2 March 10 | Chad W. Post

Over the next four days, we’ll be featuring each of the ten titles from this year’s Best Translated Book Award poetry shortlist. Click here for all past write-ups.



If I Were Another by Mahmoud Darwish. Translated from the Arabic by Fady Joudah (Palestine, FSG)

This guest post is by Brandon Holmquest—poet, translator, and editor of CALQUE. Brandon is devoted to the reception and promotion of international poetry, so I’m really glad he was able to serve on the panel this year. And write up a couple books!

Translation has a lot of unintended consequences, like most human endeavor. Obviously it brings a given work, or the work of a given writer, to a new audience. At times, in doing so, it carries with it a literally “foreign” concept of poetry itself or, in the case of Mahmoud Darwish, of the poet as a social institution. It’s all well and good to say Darwish was “the national poet of Palestine,” but even a cursory examination of that statement reveals complications. For one, Palestine is not technically a nation at all, so how does that work, exactly? And so on.

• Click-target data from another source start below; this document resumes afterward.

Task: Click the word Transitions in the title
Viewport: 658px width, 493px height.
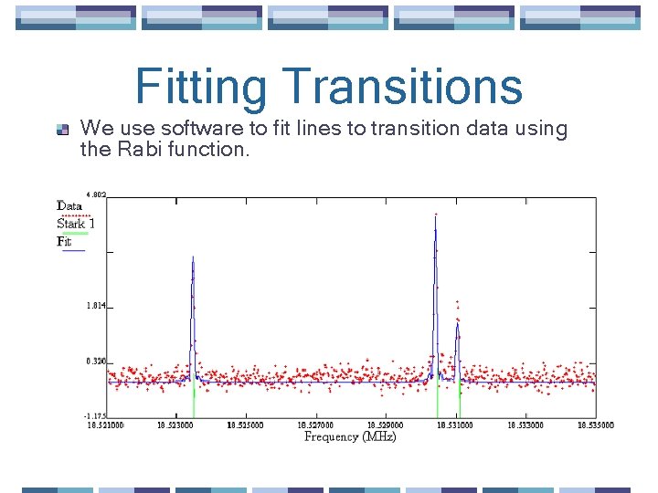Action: [x=405, y=87]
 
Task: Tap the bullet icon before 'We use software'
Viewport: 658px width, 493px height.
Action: [x=62, y=130]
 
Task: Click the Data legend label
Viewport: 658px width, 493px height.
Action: [x=69, y=205]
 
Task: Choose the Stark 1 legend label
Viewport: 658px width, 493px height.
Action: [x=76, y=224]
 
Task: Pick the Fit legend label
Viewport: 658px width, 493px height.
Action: [x=64, y=242]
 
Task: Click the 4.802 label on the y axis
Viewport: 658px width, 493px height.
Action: [x=96, y=194]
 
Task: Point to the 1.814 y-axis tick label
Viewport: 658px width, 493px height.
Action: [x=97, y=306]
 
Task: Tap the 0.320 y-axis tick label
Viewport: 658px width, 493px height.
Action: [x=97, y=362]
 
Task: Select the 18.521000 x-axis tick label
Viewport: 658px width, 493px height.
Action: [x=106, y=425]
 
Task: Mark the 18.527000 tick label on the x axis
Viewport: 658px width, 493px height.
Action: [x=316, y=425]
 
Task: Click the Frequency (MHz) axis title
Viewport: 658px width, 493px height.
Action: [x=350, y=437]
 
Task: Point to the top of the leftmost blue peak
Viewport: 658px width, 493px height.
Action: [x=193, y=258]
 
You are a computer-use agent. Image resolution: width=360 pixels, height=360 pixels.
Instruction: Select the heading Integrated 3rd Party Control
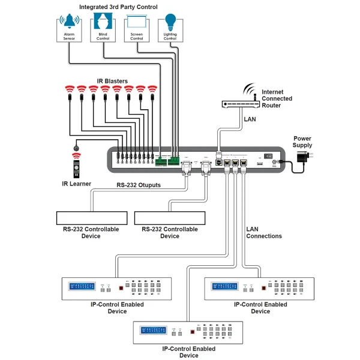(118, 7)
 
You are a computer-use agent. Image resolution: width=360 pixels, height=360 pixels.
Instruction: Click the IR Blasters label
(112, 81)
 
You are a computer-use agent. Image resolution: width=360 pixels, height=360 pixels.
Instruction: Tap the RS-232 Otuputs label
(138, 185)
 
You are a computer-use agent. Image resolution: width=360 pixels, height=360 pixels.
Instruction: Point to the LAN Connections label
(263, 232)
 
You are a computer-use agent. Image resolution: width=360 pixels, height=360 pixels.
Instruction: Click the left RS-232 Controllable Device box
(91, 217)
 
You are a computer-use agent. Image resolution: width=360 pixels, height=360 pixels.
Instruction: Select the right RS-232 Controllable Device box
(170, 217)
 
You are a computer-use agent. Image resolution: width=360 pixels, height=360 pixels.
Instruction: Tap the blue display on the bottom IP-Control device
(153, 331)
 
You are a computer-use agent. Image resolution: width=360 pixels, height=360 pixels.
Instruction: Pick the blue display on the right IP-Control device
(224, 288)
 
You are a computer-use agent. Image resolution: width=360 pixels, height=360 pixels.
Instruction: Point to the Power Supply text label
(302, 142)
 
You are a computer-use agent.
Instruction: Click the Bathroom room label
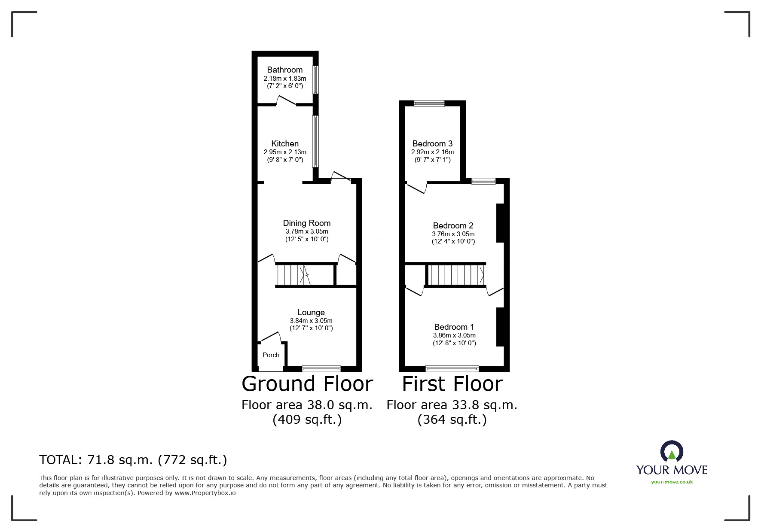(x=284, y=70)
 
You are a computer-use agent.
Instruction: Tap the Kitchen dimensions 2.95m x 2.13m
(x=284, y=152)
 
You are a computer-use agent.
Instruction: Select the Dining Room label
(x=306, y=223)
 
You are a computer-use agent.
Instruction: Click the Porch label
(x=271, y=355)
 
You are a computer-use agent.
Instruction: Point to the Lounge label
(x=311, y=313)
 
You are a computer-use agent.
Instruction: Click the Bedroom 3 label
(x=432, y=143)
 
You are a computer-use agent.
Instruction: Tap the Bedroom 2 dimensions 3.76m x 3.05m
(x=453, y=234)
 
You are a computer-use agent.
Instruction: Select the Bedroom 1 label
(x=454, y=327)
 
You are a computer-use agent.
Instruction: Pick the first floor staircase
(x=455, y=275)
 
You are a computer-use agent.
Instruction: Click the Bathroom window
(x=315, y=79)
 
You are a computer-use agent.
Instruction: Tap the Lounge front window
(x=321, y=368)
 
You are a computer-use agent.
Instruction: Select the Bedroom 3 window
(x=429, y=103)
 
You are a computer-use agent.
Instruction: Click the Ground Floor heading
(x=307, y=384)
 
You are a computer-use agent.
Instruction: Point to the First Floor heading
(x=452, y=384)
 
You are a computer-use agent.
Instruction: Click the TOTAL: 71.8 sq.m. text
(x=133, y=460)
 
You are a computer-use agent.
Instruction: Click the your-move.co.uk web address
(x=672, y=482)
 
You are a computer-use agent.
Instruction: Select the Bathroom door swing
(x=286, y=101)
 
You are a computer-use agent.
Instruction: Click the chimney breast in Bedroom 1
(x=500, y=327)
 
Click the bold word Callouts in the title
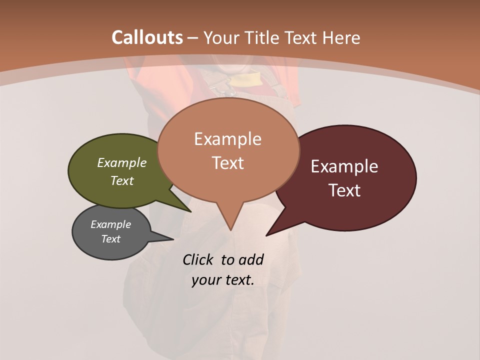point(148,38)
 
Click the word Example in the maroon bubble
point(344,166)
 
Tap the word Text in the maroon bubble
point(344,190)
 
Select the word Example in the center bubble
point(228,139)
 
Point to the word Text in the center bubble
point(228,163)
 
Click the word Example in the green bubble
point(122,163)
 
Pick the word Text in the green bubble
point(122,181)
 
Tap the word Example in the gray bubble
point(110,224)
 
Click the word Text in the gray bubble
point(110,239)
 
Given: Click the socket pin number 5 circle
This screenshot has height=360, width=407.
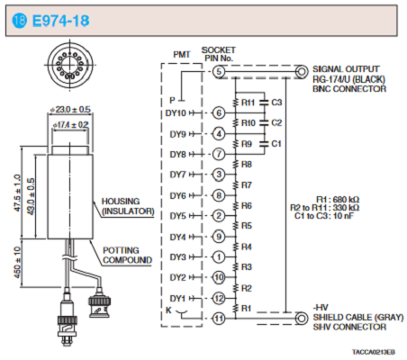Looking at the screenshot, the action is (219, 72).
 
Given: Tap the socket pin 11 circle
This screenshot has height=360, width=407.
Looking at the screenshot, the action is (219, 319).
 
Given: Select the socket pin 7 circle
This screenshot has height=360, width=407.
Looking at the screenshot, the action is (219, 154).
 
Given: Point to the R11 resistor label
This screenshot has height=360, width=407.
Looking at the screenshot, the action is (248, 103).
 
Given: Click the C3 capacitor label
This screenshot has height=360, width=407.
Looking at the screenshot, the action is (276, 103).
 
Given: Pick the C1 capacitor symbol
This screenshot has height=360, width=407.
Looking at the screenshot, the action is (265, 144).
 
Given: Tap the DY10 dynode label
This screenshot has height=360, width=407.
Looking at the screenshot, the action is (176, 113).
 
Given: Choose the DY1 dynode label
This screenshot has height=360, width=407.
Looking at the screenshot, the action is (177, 299).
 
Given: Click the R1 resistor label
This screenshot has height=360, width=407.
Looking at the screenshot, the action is (246, 309).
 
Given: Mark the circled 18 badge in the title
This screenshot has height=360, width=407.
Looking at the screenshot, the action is (19, 21).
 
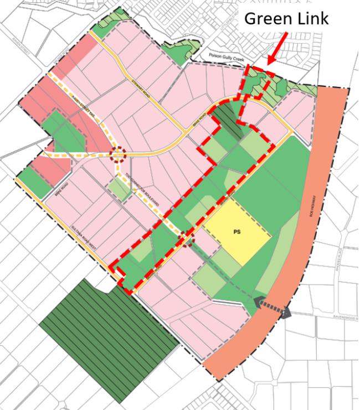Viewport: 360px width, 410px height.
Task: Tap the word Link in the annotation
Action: (312, 18)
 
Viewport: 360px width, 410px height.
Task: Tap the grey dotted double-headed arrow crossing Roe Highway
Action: (272, 307)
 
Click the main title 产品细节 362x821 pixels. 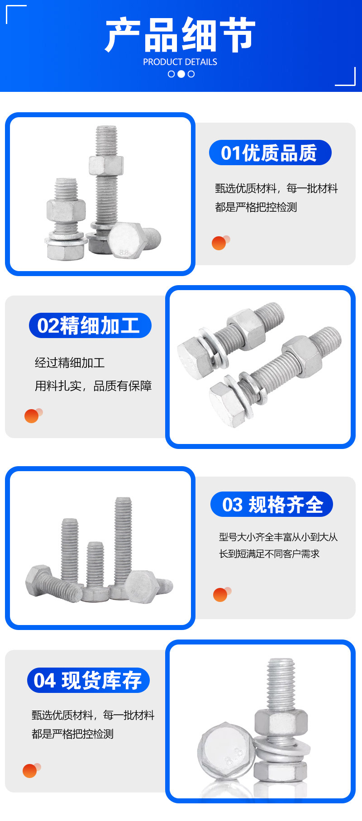(x=180, y=35)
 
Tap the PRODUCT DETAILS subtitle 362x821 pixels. (x=180, y=62)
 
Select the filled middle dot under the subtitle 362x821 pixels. (x=181, y=74)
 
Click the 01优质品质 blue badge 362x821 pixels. (x=270, y=153)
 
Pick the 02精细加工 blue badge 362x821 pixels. (x=90, y=325)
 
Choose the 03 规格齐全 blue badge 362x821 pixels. (x=272, y=504)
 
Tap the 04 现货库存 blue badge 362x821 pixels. (x=88, y=680)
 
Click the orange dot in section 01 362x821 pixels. (x=219, y=243)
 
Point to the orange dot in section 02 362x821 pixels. (x=32, y=416)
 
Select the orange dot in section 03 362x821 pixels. (x=220, y=595)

Questions of this kind are germane to Darwish’s work, especially the late work. He was well aware of his role in Palestinian culture, as a representative, spokesman, voice, etc. He took that role and its responsibilities very seriously. Over time, this had a marked effect on his work, for example in his serious attempt to speak for and to all levels of Palestinian society, the doctors as well as the refugees, which lead him away from opacity and towards story-telling, parables, and other such devices.

This same phenomenon can be seen in the work of other poets who shared Darwish’s circumstances, writing to and for a people undergoing a difficult history. Zbigniew Herbert in Communist Poland, Nicanor Parra in Pinochet’s Chile. In such cases, what it means to simply be a poet is very different from anything we’ve experienced in this country in a very long time, perhaps since Whitman.

An American poet picking up Fady Joudah’s translations encounters this very quickly. Translation foregrounds the content of such work. All of these poems might well have been written in one or another complicated form. In Arabic, they may be in quantitative verse and rhyme like the devil himself. In English, they read like so:

If I were another on the road, I would not have looked
back, I would have said what one traveler said
to another: Stranger! awaken
the guitar more! Delay our tomorrow so our road
may extend and space may widen for us, and we may get rescued
from our story together: you are so much yourself . . . and I am
so much other than myself right here before you!

Well constructed, somewhat conservative free verse, which is pretty vanilla stuff in contemporary English-language poetics. The kind of poems people can “understand.”

And our hypothetical American poet either writes Darwish off, which would be stupid, or s/he takes a deep breath and starts to rethink some things, and maybe as a result that poet’s idea of the possible, the valid and the poetic expands.

Because, really, fifty million Elvis fans just can’t be wrong. And once that happens, things get very interesting very quickly. Once one accepts Darwish’s self-evident validity as a poet who says things, the next thing is to wrestle with what it is he’s saying.

It is here that If I Were Another becomes very valuable. It is a collection of Darwish’s very late work, very well and elegantly translated. As such, it contains some of his most intellectually and emotionally nuanced work. Poems you meditate over, argue with, or simply contemplate; poems that make statements in compact, associative and/or Aesopish way impossible for prose. Poems that, even in Joudah’s English, sound like pure Darwish.